## Records supplied
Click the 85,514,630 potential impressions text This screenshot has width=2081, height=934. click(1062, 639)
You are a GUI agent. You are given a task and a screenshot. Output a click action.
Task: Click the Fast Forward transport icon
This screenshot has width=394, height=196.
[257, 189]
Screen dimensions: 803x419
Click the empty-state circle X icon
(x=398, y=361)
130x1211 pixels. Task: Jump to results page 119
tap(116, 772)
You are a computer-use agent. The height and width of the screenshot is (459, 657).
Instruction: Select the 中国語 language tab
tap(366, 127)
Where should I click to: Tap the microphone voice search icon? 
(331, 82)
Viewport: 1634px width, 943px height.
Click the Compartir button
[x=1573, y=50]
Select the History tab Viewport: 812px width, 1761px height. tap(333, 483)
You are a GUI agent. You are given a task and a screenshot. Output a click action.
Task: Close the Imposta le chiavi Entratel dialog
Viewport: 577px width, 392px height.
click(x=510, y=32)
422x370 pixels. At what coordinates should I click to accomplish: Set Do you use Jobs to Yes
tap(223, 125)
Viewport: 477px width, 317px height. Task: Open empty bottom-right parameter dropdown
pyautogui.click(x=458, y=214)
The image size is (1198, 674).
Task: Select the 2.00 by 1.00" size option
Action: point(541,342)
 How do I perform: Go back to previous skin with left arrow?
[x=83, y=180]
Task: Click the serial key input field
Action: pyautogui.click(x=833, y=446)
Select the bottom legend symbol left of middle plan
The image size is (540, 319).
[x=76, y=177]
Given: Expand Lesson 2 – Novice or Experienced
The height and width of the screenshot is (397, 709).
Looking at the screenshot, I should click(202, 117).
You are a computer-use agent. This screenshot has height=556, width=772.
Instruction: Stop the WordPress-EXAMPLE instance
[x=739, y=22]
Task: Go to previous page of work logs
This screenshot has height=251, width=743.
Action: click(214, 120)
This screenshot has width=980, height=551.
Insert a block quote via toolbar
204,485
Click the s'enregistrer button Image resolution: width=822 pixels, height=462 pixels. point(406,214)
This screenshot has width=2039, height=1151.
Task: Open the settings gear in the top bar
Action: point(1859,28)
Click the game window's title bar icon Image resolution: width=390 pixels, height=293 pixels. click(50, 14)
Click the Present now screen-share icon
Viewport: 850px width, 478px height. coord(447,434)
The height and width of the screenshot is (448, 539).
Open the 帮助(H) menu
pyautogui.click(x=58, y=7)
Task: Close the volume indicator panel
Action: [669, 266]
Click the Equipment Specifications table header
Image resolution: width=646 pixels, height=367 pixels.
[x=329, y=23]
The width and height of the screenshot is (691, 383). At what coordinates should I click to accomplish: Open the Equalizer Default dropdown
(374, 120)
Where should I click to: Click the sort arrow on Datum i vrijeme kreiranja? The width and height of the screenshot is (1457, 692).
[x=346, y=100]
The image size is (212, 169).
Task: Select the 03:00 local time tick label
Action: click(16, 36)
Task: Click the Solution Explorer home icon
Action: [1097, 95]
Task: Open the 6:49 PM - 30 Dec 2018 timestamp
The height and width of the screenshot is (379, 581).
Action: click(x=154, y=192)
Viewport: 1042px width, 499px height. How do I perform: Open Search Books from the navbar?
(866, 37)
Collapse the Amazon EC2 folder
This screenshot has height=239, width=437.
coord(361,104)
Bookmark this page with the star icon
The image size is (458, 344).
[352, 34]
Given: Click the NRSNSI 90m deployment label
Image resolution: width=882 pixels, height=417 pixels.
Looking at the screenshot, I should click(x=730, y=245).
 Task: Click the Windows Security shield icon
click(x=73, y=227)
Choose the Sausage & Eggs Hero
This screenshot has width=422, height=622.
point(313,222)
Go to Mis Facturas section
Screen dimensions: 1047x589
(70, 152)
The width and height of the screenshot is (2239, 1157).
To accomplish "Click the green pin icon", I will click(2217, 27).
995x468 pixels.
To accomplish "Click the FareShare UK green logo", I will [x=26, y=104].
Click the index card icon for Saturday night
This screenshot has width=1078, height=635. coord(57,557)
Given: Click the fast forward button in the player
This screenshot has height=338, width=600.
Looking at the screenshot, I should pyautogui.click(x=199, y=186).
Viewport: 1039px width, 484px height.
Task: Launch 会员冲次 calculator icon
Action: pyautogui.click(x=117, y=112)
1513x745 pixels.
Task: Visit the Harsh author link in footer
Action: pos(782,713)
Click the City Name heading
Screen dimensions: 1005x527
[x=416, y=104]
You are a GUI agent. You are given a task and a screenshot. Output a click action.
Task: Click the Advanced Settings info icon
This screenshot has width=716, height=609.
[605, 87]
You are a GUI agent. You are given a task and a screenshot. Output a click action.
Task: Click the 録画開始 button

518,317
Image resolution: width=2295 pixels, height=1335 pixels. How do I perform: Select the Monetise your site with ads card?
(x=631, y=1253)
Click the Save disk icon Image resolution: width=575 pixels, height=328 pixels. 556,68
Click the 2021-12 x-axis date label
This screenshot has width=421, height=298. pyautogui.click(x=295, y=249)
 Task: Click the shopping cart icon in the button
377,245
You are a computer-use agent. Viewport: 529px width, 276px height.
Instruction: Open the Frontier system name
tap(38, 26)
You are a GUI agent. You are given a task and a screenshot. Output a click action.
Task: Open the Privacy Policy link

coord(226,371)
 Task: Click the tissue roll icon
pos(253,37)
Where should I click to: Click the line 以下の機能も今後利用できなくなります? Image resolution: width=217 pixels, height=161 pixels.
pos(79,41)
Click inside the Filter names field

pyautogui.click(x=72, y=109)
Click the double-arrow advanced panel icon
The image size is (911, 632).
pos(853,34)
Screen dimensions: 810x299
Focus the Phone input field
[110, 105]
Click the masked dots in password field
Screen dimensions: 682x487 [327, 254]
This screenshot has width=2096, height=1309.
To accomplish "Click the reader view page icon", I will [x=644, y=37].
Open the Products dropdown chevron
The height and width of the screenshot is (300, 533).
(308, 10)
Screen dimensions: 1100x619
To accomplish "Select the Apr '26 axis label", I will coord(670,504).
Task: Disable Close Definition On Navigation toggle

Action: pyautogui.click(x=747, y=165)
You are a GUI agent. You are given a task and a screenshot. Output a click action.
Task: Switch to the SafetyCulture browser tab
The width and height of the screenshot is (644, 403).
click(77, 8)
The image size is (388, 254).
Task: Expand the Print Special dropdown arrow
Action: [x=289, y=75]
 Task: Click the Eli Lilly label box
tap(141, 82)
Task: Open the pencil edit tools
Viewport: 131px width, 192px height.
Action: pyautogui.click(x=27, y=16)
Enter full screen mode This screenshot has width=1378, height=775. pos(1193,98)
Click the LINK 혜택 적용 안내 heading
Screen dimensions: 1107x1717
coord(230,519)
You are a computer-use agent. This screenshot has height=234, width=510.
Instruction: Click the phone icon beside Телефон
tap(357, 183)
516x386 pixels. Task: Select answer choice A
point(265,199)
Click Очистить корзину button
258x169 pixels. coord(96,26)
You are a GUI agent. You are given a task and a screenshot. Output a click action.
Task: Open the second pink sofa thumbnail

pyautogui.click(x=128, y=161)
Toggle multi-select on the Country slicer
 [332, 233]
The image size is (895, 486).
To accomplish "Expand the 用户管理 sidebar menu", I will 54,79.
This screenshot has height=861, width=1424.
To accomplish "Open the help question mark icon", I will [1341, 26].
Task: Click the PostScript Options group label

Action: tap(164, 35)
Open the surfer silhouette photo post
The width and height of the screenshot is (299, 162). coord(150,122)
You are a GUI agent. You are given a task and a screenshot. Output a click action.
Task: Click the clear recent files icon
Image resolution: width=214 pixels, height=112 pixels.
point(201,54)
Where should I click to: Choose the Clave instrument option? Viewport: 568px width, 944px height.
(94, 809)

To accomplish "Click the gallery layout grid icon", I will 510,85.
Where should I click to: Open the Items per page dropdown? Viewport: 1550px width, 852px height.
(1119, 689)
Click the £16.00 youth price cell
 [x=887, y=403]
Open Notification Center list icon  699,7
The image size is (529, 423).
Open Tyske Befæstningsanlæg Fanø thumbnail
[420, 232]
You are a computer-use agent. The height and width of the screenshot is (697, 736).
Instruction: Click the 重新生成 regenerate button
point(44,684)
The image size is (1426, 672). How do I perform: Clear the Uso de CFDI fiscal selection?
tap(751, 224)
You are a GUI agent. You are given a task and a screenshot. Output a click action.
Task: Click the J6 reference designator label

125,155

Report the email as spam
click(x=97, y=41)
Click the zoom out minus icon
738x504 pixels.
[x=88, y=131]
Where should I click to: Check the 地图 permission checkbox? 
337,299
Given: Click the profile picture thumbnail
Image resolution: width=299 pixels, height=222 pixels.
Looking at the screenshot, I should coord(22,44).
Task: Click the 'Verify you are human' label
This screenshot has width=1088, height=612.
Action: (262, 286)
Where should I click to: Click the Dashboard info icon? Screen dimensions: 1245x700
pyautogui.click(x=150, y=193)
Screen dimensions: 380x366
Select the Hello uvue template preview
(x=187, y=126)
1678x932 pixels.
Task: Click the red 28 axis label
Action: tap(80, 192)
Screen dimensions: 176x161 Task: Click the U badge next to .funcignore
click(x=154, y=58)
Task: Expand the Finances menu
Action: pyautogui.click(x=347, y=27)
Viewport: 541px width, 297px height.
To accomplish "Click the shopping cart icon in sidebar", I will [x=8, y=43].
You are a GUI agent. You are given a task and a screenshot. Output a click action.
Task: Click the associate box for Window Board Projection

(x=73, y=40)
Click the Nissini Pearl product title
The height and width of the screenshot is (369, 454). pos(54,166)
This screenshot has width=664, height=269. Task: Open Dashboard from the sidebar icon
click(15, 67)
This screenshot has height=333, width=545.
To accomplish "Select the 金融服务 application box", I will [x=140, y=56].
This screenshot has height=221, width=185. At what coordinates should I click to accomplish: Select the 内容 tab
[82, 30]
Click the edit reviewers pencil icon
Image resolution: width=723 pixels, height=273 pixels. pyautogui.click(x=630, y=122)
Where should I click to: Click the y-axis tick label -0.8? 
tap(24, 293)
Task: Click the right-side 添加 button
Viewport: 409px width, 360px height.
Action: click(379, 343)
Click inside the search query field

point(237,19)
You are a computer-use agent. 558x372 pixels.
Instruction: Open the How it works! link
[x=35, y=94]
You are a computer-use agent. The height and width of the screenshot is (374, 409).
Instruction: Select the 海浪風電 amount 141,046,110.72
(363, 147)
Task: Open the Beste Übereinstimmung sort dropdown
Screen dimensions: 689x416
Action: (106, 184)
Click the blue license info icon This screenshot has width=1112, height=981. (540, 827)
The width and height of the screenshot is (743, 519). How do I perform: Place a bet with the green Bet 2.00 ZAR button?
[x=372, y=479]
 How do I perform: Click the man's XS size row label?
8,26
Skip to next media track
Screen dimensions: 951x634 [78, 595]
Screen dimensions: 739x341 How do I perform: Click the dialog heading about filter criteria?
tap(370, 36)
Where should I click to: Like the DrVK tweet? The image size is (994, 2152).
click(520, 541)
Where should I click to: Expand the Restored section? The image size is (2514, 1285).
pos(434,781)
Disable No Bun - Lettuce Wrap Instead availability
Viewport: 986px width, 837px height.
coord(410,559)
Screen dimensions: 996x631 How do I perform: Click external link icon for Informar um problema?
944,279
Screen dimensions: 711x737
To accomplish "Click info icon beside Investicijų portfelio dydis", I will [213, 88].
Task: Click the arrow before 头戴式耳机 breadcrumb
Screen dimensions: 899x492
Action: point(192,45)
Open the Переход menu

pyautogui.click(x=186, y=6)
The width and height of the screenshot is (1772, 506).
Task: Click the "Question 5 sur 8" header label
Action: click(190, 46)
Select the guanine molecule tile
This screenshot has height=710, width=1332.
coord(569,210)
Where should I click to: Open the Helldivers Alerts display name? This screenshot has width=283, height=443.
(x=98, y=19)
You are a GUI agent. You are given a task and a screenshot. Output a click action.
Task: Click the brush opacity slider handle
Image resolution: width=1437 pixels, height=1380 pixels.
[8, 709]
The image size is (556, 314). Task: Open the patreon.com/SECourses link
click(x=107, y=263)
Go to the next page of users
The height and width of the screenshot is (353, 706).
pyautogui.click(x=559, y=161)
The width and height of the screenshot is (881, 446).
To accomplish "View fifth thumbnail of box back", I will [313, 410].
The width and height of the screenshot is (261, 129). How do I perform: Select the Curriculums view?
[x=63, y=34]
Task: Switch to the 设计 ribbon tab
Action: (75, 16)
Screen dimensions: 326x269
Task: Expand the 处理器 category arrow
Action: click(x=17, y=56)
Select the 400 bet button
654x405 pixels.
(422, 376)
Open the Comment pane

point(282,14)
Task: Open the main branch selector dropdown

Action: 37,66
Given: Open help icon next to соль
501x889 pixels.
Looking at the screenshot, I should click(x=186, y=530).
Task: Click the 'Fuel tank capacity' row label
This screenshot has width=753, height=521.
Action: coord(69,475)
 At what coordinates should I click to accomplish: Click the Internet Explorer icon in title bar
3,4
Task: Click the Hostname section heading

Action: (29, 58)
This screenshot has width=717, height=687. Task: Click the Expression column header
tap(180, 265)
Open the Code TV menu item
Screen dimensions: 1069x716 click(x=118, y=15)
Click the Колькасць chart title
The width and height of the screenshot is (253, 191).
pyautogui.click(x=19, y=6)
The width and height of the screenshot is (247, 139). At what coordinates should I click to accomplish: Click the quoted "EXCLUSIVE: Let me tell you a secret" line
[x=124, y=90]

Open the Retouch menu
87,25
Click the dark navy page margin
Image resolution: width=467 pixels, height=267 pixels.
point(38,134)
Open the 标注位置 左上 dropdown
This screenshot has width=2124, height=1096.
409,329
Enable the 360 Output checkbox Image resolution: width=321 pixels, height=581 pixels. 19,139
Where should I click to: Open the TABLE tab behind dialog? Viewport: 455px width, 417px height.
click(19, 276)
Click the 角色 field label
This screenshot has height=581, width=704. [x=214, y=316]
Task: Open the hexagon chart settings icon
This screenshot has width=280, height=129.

## What you should do
Copy the listing from the line with "The width and height of the screenshot is (691, 383)." up to and including the line with "Looking at the screenshot, I should click(x=730, y=245).", swapping "Collapse" for "Expand" and leaving everything else unchanged.

## Result of the exercise
The width and height of the screenshot is (691, 383). At what coordinates should I click to accomplish: Open the Equalizer Default dropdown
(374, 120)
Where should I click to: Click the sort arrow on Datum i vrijeme kreiranja? The width and height of the screenshot is (1457, 692).
[x=346, y=100]
The image size is (212, 169).
Task: Select the 03:00 local time tick label
Action: click(16, 36)
Task: Click the Solution Explorer home icon
Action: [1097, 95]
Task: Open the 6:49 PM - 30 Dec 2018 timestamp
The height and width of the screenshot is (379, 581).
Action: click(x=154, y=192)
Viewport: 1042px width, 499px height. How do I perform: Open Search Books from the navbar?
(866, 37)
Expand the Amazon EC2 folder
This screenshot has height=239, width=437.
coord(361,104)
Bookmark this page with the star icon
The image size is (458, 344).
[352, 34]
Given: Click the NRSNSI 90m deployment label
Image resolution: width=882 pixels, height=417 pixels.
Looking at the screenshot, I should click(x=730, y=245).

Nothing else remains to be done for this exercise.